Doch eine neue Kita oder eine neue Sporthalle würden die Gemeinde zwischen 10 und 15 Millionen Euro kosten. Für Lautertal ist das viel Geld. „Aber Investitionen in die Infrastruktur sind uns wichtig", erklärt der Bürgermeister. Zusammen mit einer Nachbarkommune leistet sich Lautertal deswegen auch einen eigenen Wasserversorger: Rund zwei Drittel des Trinkwassers der Gemeinde stammen aus eigenen Quellen. „Unser Wasser hier hat eine gute Qualität“, sagt er. Ausschlaggebend für die Eigenständigkeit sei aber die Daseinsvorsorge als Aufgabe der Gemeinde gewesen. Denn der Klimawandel sorge dafür, dass das Wasser perspektivisch überall knapp werde. Da wollten sich die Lautertaler nicht einem großen Versorger ausliefern, in dessen Gremien sie am Ende nur wenig Mitspracherechte hätten. 

Fußball und Feuerwehr

Wie Heun die Menschen in seiner Gemeinde erreicht? Natürlich ist der ehemalige Schiedsrichter hin und wieder bei den Fußballvereinen zu Besuch. „Am wichtigsten im ganzen Lautertal sind aber die Feuerwehren“, sagt er. „Bei uns spricht man von den drei Fs, die die Gemeinde zusammenhalten: Fußball, Fastnacht, Feuerwehr.“ Die Mitgliedschaft in den Ortsfeuerwehren ist im Lautertal im Grunde erblich.
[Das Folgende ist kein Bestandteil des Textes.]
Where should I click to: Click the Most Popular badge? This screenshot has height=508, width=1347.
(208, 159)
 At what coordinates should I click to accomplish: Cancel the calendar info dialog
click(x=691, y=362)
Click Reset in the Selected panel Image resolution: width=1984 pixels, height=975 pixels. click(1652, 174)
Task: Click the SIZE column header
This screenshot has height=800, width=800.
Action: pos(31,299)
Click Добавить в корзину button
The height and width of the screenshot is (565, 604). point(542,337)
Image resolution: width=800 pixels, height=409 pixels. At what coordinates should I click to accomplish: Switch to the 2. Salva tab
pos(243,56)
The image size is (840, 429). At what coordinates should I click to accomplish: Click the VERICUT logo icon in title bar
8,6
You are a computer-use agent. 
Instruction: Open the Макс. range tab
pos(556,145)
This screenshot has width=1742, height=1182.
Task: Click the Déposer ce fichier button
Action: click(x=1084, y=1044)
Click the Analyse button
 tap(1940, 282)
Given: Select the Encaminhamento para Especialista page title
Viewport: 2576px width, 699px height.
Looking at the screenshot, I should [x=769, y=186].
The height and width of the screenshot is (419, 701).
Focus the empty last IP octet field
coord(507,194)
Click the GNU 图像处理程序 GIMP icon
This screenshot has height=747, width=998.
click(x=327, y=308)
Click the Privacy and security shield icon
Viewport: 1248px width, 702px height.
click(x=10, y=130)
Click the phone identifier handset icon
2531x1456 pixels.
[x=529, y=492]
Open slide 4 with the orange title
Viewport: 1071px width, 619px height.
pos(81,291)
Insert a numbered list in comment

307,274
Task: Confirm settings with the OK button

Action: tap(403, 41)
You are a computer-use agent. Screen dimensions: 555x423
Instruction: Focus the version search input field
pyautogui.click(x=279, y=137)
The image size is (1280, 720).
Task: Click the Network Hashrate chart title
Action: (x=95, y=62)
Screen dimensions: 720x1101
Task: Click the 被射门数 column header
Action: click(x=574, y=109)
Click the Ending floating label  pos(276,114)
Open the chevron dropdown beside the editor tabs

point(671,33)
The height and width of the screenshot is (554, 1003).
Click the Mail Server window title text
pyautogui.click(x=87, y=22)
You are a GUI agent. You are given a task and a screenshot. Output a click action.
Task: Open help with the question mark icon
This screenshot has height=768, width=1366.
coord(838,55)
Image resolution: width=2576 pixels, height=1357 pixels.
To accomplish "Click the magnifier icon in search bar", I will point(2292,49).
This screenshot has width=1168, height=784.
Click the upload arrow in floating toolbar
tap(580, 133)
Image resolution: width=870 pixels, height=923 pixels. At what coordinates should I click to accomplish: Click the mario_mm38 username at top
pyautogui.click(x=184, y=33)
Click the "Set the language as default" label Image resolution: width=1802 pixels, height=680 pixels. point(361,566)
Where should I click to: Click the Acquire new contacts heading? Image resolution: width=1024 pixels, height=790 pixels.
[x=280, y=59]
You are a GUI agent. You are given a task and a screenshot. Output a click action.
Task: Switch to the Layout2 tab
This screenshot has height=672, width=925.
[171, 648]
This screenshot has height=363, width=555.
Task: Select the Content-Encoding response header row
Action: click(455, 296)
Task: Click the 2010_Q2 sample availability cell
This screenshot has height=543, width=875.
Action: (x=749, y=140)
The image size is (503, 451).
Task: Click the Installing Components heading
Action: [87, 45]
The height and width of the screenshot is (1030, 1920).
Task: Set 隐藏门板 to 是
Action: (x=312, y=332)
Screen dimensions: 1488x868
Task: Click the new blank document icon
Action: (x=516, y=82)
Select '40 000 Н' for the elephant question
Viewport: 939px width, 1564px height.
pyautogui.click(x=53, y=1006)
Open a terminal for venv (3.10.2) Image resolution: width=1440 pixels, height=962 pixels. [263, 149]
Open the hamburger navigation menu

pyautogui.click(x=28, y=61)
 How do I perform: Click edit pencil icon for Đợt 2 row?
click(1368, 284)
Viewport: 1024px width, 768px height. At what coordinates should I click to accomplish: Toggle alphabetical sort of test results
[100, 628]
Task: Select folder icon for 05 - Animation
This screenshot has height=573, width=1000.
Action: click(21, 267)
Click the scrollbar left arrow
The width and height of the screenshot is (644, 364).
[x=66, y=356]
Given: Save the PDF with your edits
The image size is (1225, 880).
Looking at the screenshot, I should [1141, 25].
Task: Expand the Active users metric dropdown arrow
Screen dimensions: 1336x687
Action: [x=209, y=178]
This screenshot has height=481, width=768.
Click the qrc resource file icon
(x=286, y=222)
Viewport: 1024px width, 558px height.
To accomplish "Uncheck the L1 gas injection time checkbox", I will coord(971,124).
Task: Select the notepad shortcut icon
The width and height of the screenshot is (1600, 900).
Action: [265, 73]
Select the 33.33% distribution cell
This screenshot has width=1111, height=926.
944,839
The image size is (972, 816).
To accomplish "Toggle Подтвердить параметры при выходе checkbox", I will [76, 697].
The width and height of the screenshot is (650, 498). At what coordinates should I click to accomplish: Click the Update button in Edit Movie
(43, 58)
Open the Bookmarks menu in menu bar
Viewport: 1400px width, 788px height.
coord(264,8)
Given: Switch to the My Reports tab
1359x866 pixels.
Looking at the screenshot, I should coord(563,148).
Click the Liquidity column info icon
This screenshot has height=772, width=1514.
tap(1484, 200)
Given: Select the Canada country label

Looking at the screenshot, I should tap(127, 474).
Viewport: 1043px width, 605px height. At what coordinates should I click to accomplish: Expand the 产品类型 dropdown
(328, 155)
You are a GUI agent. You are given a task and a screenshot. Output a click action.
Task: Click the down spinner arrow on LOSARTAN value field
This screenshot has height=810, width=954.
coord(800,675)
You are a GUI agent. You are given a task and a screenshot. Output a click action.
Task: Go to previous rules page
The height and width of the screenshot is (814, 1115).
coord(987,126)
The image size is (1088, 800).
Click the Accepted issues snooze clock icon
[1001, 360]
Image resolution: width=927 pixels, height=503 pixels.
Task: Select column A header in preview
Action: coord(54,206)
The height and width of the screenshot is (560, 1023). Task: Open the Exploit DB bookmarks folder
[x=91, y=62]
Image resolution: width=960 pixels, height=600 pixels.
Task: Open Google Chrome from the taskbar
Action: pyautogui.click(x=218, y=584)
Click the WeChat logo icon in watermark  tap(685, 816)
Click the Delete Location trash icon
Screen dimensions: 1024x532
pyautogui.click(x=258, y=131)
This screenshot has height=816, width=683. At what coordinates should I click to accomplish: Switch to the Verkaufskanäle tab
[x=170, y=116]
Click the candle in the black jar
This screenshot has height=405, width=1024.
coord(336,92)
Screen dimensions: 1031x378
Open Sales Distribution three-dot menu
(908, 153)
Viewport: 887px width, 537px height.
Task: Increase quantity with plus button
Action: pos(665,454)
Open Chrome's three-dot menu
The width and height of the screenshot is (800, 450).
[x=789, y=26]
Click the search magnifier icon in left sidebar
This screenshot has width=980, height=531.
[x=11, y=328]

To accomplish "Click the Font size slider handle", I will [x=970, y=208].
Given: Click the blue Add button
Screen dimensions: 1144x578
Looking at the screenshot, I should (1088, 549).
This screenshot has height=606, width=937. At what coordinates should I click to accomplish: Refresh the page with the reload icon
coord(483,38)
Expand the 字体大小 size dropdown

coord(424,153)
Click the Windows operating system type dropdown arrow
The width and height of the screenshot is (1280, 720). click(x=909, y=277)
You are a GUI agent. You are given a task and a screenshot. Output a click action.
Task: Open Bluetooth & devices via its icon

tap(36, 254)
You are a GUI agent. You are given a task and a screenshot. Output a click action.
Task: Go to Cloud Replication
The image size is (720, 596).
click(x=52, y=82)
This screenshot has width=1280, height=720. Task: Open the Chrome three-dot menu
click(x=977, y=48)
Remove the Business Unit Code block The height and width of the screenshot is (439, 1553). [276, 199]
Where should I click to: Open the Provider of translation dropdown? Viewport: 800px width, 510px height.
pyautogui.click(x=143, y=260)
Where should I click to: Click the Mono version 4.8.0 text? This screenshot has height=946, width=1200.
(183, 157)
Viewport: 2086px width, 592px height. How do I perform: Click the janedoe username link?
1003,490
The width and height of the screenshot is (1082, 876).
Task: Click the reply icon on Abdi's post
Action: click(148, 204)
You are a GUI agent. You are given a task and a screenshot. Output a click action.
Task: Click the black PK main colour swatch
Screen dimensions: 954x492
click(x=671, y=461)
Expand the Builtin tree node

Mitglieder bringen ihre Kinder mit, anschließend kommen auch die Enkel. Die Feuerwehr hält die Gemeinde zusammen. Doch auch das stellt die Kommune vor Herausforderungen. „Wir wollen natürlich auch stetig in die Feuerwehr investieren: Gerätehäuser sanieren, Fahrzeuge beschaffen.“ Es könne deswegen durchaus passieren, dass auch im Lautertal der Grundsteuerhebesatz eines Tages wieder steigt. Klare Entscheidungen werden dem Fußballschiedsrichter im Rathaus wohl auch in den nächsten Jahren abverlangt.